Assignment: Show every line in the records below that contains the word "plan".

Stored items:
■ ■ ■ ■ ■
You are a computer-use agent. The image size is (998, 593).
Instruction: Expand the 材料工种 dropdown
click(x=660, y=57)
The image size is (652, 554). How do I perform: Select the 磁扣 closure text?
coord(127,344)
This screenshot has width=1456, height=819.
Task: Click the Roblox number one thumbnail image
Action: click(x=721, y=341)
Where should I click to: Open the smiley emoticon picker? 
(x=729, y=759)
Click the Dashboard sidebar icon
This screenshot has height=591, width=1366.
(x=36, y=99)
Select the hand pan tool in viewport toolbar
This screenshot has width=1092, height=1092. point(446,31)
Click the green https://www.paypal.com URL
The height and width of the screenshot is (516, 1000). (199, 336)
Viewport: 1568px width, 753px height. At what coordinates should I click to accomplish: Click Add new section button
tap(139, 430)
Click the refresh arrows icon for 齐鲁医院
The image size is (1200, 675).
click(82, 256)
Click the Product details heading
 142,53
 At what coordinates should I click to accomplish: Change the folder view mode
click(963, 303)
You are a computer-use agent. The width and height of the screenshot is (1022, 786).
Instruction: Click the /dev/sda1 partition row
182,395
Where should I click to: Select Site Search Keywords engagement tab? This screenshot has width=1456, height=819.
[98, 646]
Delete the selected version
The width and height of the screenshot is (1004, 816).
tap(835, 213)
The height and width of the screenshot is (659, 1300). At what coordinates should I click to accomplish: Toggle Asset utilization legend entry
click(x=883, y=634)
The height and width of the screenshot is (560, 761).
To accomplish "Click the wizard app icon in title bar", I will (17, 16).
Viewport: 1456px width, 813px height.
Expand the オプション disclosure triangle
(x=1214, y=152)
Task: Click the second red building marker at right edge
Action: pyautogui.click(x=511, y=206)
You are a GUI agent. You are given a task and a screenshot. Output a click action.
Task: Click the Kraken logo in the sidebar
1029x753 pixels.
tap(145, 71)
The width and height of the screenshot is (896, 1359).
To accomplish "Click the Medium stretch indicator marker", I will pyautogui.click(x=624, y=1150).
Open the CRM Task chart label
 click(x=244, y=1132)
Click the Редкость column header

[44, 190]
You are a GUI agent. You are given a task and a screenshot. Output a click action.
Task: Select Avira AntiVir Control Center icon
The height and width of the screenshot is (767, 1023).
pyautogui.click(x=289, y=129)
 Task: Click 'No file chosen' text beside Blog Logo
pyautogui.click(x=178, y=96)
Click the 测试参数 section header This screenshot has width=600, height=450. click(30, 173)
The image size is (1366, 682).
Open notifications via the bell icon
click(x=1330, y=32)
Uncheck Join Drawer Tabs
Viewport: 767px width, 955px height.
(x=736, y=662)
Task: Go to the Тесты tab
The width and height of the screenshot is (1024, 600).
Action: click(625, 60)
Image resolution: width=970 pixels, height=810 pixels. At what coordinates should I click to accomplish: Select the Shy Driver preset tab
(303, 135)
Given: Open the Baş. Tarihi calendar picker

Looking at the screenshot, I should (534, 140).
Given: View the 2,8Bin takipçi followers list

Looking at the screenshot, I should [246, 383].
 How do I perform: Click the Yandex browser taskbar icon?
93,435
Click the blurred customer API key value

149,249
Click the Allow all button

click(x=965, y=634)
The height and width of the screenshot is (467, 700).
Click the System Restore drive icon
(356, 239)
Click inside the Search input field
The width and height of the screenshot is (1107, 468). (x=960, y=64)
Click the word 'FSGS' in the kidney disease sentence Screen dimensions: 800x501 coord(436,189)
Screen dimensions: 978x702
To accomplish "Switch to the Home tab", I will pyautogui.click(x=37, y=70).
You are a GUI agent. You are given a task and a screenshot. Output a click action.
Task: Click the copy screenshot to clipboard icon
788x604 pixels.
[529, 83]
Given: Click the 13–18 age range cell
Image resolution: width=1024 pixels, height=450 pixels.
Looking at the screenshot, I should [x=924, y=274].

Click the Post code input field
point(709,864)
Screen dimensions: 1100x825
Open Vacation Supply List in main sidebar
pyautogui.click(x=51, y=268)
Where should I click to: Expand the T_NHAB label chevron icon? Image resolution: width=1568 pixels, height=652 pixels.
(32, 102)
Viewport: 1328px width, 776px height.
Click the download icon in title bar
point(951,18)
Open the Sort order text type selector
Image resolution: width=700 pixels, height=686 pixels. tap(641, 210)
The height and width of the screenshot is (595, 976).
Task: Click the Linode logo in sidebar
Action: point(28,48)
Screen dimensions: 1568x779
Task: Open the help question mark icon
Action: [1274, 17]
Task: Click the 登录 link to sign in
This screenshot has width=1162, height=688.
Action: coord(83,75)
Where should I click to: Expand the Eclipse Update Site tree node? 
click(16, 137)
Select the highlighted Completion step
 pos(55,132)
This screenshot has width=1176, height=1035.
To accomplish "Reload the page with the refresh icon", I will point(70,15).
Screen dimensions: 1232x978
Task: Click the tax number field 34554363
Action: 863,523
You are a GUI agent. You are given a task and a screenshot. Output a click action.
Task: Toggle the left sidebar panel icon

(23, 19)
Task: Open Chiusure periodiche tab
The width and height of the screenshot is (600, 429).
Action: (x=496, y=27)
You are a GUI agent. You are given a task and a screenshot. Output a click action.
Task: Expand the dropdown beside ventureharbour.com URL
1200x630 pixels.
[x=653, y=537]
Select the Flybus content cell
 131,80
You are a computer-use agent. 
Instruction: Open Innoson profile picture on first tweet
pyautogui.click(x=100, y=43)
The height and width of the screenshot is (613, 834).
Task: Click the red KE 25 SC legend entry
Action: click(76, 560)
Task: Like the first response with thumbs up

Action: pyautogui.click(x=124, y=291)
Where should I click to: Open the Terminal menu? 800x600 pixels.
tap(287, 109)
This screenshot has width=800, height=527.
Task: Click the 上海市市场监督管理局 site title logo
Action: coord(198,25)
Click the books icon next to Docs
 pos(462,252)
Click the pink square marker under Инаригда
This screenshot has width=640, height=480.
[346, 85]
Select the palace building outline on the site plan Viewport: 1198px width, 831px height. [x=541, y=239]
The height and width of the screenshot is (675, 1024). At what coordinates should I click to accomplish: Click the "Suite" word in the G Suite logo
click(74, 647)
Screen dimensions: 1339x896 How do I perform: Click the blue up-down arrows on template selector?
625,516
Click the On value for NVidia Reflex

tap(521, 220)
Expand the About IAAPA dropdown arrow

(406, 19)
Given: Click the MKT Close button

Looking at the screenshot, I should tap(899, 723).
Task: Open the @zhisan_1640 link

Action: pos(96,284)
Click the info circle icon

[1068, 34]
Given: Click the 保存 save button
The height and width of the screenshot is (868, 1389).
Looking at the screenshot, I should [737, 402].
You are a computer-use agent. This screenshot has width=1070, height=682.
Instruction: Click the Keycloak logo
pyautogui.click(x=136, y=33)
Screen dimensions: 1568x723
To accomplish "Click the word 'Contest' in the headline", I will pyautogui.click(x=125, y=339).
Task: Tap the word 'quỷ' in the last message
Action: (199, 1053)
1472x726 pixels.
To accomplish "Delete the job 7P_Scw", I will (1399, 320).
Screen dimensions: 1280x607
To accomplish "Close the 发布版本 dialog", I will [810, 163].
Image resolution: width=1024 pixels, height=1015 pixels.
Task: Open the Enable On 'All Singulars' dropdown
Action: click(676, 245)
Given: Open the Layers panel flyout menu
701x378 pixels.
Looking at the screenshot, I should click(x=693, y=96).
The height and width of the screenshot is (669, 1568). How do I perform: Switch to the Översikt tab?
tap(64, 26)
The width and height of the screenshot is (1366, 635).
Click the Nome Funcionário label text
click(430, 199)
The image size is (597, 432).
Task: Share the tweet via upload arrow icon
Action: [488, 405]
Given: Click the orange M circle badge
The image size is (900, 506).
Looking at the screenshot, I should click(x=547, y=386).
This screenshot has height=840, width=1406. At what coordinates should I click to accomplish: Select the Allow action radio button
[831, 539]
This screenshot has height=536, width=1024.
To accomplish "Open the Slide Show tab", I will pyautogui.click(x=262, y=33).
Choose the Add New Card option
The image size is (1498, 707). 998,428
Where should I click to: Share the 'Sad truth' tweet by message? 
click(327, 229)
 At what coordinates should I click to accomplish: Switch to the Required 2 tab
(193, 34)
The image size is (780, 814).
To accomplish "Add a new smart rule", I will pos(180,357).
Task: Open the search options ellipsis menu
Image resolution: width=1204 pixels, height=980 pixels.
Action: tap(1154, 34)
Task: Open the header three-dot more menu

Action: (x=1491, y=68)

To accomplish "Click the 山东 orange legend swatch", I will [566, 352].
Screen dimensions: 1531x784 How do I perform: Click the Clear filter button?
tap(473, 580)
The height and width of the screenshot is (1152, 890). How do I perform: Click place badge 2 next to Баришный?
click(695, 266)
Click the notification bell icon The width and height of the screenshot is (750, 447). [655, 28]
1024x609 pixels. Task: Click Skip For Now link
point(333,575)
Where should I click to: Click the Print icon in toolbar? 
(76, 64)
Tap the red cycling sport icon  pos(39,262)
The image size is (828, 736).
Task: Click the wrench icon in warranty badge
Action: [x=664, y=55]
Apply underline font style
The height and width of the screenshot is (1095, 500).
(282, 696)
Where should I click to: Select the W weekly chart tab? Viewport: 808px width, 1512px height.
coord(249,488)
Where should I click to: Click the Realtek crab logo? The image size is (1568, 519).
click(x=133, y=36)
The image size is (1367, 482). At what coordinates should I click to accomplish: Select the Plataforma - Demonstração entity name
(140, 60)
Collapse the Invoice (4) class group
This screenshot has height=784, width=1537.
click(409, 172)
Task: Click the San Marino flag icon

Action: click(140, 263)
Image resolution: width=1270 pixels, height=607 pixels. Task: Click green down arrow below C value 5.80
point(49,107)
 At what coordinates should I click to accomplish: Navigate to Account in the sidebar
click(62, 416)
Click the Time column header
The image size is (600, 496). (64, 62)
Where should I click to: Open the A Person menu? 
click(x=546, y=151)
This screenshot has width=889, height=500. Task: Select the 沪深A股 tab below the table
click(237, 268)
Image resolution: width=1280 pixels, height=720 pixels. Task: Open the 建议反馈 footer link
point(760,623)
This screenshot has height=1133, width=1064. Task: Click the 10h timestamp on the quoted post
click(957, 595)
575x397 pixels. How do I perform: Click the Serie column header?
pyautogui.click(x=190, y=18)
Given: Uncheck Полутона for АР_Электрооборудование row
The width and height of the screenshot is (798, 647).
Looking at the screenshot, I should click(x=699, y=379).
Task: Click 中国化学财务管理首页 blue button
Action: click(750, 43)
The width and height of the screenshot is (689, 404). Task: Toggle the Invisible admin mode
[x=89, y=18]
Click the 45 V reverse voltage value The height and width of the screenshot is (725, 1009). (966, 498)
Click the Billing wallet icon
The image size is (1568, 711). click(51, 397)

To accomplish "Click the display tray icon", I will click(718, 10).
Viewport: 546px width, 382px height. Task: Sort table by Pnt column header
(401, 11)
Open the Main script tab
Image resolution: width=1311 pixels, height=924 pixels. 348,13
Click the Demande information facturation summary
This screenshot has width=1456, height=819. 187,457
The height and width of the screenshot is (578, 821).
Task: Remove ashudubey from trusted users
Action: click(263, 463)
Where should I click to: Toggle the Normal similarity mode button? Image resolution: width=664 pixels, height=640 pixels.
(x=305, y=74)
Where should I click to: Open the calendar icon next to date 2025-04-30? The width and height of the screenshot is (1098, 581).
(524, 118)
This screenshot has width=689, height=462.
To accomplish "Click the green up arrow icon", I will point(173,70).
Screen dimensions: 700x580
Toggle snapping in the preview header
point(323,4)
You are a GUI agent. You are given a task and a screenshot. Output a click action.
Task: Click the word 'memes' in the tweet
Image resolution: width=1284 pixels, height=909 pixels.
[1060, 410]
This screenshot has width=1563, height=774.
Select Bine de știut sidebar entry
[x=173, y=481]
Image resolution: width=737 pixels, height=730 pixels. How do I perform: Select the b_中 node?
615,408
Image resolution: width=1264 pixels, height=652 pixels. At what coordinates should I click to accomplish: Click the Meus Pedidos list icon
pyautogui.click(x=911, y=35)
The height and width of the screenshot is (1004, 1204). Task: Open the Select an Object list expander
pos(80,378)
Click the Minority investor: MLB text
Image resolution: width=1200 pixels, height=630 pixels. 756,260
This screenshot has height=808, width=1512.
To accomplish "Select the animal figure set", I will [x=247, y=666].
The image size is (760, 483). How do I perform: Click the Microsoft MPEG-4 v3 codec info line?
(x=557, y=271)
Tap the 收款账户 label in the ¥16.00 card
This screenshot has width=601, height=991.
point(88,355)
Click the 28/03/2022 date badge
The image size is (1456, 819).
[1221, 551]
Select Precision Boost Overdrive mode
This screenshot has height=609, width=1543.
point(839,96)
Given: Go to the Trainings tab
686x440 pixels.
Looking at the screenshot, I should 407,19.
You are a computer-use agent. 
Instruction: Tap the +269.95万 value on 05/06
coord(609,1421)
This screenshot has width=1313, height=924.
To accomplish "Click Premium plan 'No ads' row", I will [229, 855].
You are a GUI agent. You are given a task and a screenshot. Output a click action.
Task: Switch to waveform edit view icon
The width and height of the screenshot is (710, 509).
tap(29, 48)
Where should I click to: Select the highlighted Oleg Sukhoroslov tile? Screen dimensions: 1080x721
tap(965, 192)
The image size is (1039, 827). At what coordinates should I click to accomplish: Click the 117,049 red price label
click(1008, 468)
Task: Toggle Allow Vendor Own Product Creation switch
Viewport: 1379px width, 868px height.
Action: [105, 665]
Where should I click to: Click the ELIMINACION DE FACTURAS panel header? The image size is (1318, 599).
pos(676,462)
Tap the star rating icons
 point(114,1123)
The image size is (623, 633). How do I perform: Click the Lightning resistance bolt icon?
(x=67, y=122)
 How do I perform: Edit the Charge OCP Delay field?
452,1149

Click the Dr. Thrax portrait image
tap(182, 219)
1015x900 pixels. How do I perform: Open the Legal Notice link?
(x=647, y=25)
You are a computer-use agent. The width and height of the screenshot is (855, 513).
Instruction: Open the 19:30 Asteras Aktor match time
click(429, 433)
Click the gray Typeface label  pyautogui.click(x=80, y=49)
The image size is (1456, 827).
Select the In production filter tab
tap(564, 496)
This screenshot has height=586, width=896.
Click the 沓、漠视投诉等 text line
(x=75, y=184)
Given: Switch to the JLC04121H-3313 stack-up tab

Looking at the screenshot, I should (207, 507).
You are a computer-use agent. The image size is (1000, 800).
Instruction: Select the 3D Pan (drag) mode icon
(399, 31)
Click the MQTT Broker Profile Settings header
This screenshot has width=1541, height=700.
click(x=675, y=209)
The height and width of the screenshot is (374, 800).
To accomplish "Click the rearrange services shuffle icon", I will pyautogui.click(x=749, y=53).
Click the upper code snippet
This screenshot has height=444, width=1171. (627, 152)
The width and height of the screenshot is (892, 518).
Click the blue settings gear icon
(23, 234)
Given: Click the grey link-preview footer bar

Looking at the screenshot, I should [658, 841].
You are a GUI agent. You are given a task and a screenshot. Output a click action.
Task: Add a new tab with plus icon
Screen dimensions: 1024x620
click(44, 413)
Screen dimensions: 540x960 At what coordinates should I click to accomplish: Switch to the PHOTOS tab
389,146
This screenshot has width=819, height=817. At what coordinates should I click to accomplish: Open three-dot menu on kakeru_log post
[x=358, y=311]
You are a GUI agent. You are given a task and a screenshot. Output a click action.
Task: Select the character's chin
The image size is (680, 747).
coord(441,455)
■ ■ ■ ■ ■
Written reply:
Select the palace building outline on the site plan Viewport: 1198px width, 831px height. [x=541, y=239]
To accomplish "Click Premium plan 'No ads' row", I will [229, 855].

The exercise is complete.